# Day 2 Talks

April 30, 2022

## Setup

In [1]:
# %load_ext autoreload
# %autoreload 2

In [2]:
# Imports
...

In [3]:
# Setup
# %config InlineBackend.figure_format = "retina"

## Using Python for Disease Variant Analysis

presenter: Atia Binte Amin  
link: https://us.pycon.org/2022/schedule/presentation/113/

> Variant, a term once only known to the researchers of biological sciences, is now quite familiar to the general people.
> Rising of the new variants of SARS-Cov2 virus with novel mutations have become a topic of concern during this COVID-19 pandemic.
> How do the researchers identify these variants from the analysis of genomics data?
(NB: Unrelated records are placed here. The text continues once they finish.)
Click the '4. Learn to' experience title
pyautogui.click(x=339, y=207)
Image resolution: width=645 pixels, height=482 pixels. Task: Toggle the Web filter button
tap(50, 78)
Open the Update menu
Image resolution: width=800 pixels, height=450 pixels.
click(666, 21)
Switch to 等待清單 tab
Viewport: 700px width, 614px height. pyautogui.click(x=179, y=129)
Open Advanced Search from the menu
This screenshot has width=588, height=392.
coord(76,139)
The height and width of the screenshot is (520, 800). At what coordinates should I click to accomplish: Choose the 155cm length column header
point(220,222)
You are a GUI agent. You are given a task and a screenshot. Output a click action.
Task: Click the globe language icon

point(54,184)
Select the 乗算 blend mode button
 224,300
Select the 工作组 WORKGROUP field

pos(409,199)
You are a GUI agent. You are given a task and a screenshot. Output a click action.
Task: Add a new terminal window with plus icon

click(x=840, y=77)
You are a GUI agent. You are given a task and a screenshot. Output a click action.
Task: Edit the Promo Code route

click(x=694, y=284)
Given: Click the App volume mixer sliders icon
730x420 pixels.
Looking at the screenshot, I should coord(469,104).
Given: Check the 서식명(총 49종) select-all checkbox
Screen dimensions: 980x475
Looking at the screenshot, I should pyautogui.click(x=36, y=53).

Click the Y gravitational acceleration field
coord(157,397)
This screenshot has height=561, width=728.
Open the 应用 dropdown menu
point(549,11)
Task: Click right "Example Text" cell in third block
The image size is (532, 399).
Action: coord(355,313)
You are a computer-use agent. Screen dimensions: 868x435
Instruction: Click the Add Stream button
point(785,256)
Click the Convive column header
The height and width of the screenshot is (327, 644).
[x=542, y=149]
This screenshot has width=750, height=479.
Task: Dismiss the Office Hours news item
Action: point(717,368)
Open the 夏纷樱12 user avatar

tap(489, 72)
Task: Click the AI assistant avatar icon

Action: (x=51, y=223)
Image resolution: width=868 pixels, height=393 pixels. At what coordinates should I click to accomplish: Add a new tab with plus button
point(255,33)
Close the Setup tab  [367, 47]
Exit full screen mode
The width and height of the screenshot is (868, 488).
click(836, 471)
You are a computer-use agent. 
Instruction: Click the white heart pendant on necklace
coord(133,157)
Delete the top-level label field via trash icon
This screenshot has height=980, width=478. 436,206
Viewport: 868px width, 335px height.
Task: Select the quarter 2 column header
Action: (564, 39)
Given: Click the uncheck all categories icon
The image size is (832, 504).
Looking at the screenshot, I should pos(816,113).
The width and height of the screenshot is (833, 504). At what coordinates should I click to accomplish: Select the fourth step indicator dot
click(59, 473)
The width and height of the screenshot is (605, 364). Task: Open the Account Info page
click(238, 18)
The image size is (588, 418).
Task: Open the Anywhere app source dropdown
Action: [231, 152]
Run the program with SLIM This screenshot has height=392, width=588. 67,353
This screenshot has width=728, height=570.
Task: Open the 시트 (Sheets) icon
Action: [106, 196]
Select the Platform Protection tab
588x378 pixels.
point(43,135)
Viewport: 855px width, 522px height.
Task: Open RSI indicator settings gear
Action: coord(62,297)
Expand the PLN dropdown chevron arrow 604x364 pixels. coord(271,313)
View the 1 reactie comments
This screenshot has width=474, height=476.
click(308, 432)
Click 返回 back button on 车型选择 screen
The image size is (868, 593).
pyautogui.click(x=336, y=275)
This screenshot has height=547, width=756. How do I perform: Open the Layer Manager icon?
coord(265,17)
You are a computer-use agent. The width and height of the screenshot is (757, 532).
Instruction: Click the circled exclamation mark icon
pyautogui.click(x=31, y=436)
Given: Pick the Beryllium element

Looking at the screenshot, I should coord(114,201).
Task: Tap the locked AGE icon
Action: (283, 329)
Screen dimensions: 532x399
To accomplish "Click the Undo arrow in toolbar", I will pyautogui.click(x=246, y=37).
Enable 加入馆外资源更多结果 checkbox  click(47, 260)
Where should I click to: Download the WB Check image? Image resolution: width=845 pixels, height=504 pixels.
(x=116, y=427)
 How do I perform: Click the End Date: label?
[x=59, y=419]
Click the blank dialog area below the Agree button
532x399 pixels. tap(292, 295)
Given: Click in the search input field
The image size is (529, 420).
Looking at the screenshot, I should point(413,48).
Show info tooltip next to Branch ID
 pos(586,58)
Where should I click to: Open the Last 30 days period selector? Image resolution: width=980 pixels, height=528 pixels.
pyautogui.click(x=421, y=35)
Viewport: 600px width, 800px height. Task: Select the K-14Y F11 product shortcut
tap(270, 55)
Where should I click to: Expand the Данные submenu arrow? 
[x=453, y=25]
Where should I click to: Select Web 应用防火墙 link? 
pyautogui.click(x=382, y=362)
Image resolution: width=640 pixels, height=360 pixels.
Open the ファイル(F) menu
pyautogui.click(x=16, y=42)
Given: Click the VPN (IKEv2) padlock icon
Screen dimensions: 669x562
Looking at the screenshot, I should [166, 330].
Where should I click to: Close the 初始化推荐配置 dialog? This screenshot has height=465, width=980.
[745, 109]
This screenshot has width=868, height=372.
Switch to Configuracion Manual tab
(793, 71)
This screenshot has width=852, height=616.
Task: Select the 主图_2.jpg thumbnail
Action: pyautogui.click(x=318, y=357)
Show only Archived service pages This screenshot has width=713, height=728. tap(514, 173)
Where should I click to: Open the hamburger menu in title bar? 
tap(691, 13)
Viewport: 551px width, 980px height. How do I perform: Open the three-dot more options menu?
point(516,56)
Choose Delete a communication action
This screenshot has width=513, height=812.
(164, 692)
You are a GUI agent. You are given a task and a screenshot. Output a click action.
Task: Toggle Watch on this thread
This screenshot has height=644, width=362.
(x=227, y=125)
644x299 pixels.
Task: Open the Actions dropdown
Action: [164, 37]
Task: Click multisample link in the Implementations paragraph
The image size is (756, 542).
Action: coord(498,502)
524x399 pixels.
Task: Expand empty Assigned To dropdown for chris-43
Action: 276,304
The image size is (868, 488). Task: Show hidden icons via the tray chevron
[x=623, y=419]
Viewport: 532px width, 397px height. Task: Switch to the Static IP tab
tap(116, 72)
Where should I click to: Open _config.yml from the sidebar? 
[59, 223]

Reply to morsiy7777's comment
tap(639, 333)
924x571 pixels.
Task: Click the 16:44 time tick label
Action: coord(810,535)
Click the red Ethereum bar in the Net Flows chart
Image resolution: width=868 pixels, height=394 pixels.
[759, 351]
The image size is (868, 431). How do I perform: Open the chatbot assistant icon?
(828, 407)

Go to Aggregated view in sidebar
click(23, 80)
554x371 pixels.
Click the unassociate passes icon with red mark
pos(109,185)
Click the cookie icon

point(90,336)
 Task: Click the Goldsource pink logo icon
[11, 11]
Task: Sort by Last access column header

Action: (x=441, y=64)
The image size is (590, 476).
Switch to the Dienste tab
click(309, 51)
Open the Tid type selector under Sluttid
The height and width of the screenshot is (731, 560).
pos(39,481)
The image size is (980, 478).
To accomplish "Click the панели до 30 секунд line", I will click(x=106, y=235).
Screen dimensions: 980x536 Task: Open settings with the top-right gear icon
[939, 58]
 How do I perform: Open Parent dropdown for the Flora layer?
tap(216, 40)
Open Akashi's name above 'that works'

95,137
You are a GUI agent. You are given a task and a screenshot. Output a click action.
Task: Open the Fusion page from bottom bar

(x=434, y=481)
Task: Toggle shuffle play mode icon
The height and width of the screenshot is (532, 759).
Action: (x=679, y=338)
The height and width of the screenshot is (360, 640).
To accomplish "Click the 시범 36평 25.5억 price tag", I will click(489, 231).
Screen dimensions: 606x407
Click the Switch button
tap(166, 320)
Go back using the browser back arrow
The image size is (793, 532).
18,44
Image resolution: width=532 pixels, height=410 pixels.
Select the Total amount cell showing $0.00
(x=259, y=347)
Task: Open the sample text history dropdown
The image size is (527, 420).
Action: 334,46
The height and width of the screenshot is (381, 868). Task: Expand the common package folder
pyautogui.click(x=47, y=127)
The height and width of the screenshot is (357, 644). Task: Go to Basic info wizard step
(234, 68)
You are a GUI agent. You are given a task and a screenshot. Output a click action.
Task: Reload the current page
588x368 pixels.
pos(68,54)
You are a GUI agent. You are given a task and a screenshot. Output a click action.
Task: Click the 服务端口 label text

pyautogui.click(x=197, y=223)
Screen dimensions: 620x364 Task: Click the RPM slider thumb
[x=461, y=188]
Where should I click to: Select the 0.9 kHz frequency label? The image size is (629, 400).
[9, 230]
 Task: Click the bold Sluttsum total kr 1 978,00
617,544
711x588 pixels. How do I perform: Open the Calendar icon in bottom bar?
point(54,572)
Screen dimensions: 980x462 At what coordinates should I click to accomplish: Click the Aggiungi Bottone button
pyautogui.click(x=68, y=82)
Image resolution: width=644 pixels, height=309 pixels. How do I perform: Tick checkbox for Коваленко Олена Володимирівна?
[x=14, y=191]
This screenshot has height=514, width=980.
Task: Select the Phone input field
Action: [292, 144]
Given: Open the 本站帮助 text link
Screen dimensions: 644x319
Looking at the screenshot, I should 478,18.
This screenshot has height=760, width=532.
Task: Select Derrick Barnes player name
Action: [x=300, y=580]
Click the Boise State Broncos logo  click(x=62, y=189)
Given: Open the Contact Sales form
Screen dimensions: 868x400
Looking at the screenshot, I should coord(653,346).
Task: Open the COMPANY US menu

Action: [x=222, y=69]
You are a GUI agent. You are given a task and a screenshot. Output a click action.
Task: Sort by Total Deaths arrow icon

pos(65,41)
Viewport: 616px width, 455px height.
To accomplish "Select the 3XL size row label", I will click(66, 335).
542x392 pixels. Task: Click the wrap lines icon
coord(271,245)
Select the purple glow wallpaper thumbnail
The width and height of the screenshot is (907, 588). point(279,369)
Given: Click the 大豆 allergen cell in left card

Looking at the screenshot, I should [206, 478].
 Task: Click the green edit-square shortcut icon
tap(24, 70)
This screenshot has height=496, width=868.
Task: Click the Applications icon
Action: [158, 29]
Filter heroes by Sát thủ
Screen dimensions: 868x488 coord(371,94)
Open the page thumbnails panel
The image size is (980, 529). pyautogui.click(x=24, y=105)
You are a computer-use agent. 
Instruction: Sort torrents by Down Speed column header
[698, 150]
How could Python be used in this analysis?
> This talk will address these questions. 
> 
> Mutations in any organism are usually identified after performing a Next Generation Sequence analysis experiment named variant calling.
> Variant calling generates the output in a specialized file format called Variant Call Format (VCF) file.
> VCF file carries the meta data and the information of thousands of mutations and is generally large in size.
> Thus, it is challenging to extract information and identify mutations from this file, especially when there are hundreds of samples.
> The Python package scikit-allel provides utilities for exploring this large-scale genetic variation data in VCF file and helps to identify important mutations from the downstream analysis.
> This package depends on scipy, matplotlib, seaborn, pandas, scikit-learn, h5py and zarr.
> After identifying the mutations, the next step is the visualization of the mutations in a meaningful way.
> This task might be simpler for a small size virus like SARS-Cov2, but complicated for eukaryotic organisms with multiple chromosomes like mouse or human.
> Another python package QMplot is handy and useful for the visualization of thousands of mutations in each chromosome, making the interpretation of the extracted mutations easier for the biologists.
> This package uses numpy, scipy, pandas and matplotlib.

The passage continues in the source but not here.